— Aim of the task —
State only how many lines below include the string "picker".

Records excerpted from a collection
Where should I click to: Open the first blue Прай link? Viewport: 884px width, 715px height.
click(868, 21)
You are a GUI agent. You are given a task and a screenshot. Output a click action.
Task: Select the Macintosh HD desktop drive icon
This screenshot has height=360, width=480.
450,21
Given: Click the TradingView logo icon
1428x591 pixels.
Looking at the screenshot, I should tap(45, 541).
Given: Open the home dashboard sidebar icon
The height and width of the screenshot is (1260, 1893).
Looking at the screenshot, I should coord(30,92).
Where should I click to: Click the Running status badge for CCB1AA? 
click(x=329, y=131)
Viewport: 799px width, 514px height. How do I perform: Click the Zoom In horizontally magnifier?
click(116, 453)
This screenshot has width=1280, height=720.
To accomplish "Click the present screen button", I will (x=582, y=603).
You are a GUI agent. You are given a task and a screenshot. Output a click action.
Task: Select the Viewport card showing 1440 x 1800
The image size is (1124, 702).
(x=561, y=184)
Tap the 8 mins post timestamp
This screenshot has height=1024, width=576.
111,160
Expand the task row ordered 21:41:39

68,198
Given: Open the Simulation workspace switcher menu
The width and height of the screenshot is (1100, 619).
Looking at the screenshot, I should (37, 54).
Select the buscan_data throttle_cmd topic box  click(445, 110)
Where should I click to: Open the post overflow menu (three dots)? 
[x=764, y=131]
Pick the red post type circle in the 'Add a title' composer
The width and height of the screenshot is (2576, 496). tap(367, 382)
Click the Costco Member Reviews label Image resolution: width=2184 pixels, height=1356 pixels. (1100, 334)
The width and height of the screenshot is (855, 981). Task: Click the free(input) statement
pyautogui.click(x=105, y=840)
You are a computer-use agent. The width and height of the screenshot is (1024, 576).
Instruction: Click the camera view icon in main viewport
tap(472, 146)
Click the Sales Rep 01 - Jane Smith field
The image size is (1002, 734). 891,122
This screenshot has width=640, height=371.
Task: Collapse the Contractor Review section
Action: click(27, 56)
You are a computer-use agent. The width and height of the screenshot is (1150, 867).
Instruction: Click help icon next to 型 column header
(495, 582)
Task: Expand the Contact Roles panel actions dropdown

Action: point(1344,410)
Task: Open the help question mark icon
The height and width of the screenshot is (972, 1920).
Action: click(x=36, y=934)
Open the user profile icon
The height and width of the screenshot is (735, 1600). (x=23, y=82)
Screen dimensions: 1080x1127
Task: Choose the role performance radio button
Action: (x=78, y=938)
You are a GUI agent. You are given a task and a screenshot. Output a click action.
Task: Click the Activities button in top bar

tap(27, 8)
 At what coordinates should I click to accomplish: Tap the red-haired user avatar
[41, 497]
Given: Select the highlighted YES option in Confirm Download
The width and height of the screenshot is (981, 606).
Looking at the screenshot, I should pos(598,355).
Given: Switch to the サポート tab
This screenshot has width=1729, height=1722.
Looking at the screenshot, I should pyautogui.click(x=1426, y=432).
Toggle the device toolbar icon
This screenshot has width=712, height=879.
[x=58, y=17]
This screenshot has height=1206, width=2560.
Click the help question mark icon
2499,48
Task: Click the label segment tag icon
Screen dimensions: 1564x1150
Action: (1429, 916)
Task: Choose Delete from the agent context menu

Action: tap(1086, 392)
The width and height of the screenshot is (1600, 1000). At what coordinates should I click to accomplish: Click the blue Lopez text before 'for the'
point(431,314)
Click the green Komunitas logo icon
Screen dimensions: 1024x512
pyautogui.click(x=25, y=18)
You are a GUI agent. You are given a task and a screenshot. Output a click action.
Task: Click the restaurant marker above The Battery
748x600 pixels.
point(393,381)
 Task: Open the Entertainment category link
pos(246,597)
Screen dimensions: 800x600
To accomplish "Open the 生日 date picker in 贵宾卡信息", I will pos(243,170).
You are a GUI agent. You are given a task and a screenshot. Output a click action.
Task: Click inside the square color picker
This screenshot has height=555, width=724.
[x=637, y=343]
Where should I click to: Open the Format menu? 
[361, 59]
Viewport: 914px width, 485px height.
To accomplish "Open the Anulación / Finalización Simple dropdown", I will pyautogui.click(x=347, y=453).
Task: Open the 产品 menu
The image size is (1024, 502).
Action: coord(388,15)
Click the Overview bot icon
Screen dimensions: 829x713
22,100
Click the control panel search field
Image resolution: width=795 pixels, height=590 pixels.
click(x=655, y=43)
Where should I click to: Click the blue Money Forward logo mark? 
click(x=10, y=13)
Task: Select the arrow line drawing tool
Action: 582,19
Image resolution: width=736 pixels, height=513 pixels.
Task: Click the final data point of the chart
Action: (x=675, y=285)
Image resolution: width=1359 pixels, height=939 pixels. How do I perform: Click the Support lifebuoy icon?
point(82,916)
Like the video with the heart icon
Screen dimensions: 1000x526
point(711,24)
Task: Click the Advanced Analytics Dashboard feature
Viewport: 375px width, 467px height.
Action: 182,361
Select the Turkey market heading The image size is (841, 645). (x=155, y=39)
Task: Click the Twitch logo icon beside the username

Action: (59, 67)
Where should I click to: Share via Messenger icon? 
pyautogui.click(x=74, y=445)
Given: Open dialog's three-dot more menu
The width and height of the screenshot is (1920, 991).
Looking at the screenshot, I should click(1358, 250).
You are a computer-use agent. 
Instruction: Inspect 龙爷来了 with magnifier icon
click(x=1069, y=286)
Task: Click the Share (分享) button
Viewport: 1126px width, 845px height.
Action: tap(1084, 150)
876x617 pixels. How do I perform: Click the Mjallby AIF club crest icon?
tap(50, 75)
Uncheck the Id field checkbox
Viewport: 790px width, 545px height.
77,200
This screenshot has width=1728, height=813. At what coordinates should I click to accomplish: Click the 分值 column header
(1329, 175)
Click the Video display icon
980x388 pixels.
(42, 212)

— Response —
2